--- START LISTING ---
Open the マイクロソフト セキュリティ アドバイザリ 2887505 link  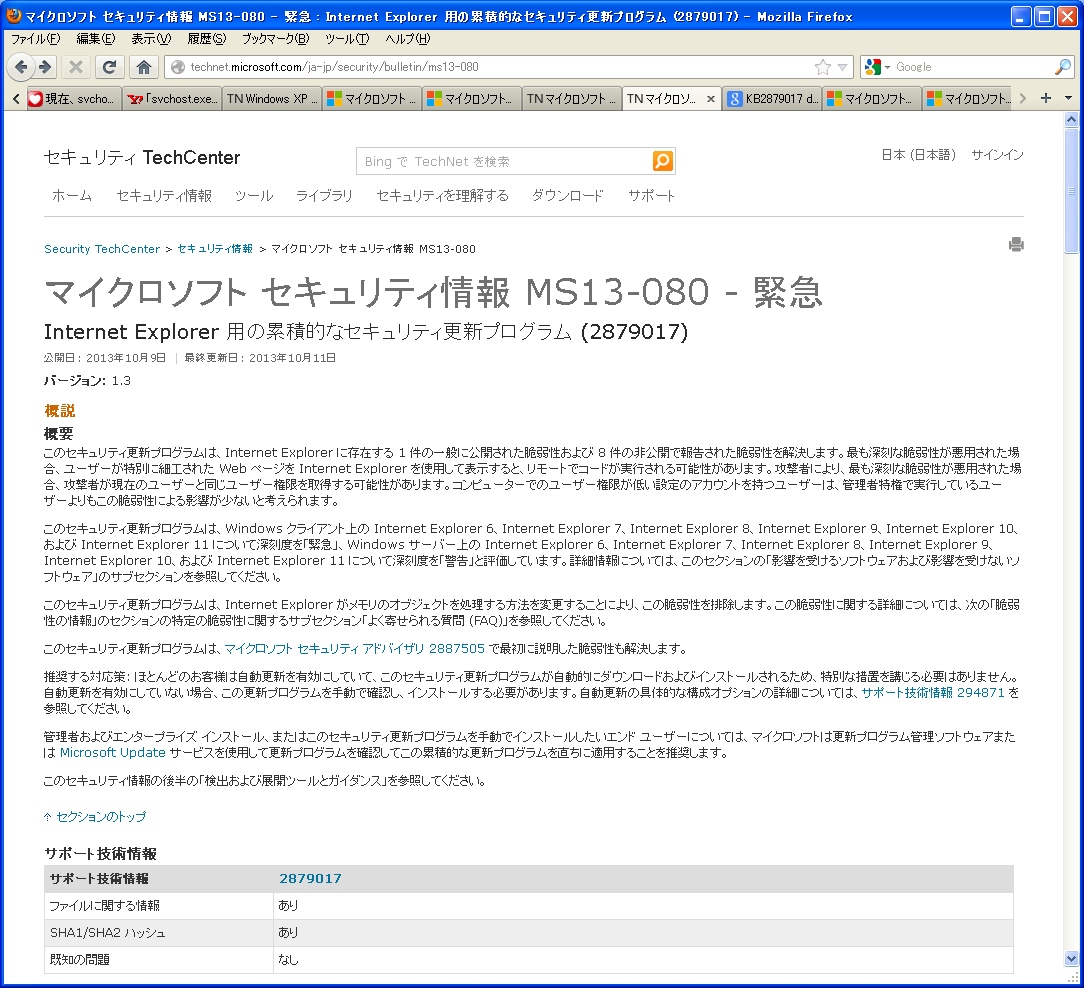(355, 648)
--- END LISTING ---
--- START LISTING ---
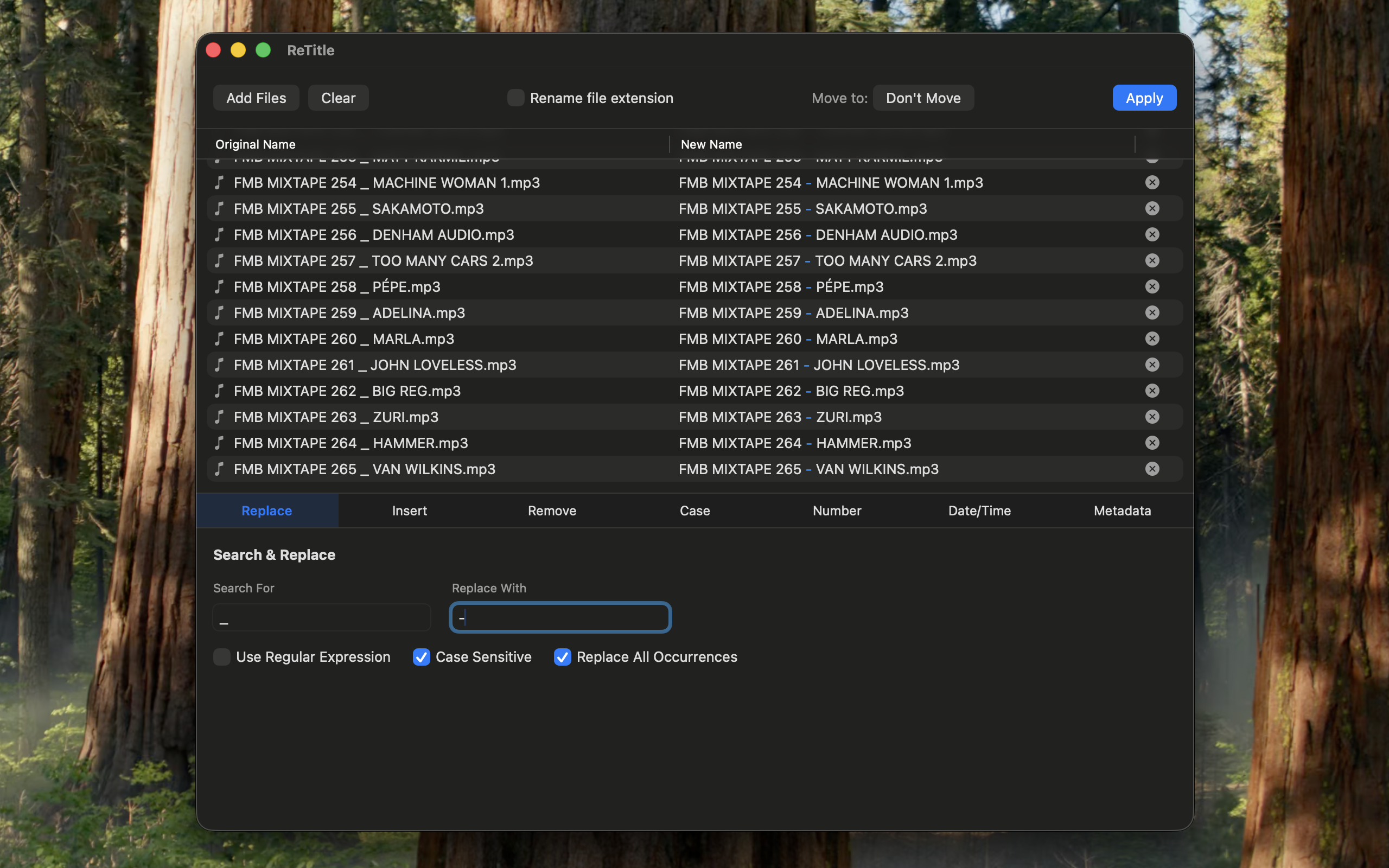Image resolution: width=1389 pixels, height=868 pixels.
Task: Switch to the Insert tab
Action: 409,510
--- END LISTING ---
--- START LISTING ---
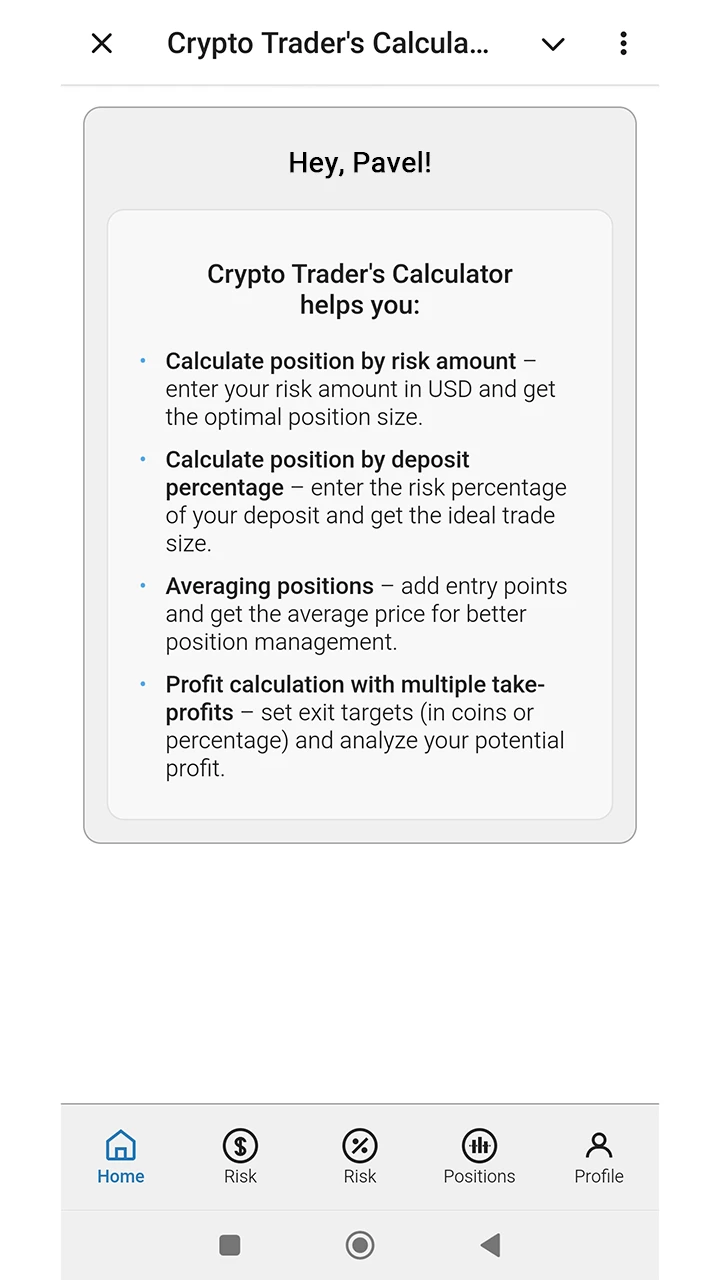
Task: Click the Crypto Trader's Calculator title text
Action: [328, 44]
--- END LISTING ---
## PROBLEM
Can you rewrite the lines between the ones holding "Image resolution: width=1389" and "Action: 409,510", inclusive, with "Insert" replaced by "Design" and everything else unchanged? Leave the pictures out.

## WORKED ANSWER
Image resolution: width=1389 pixels, height=868 pixels.
Task: Switch to the Design tab
Action: 409,510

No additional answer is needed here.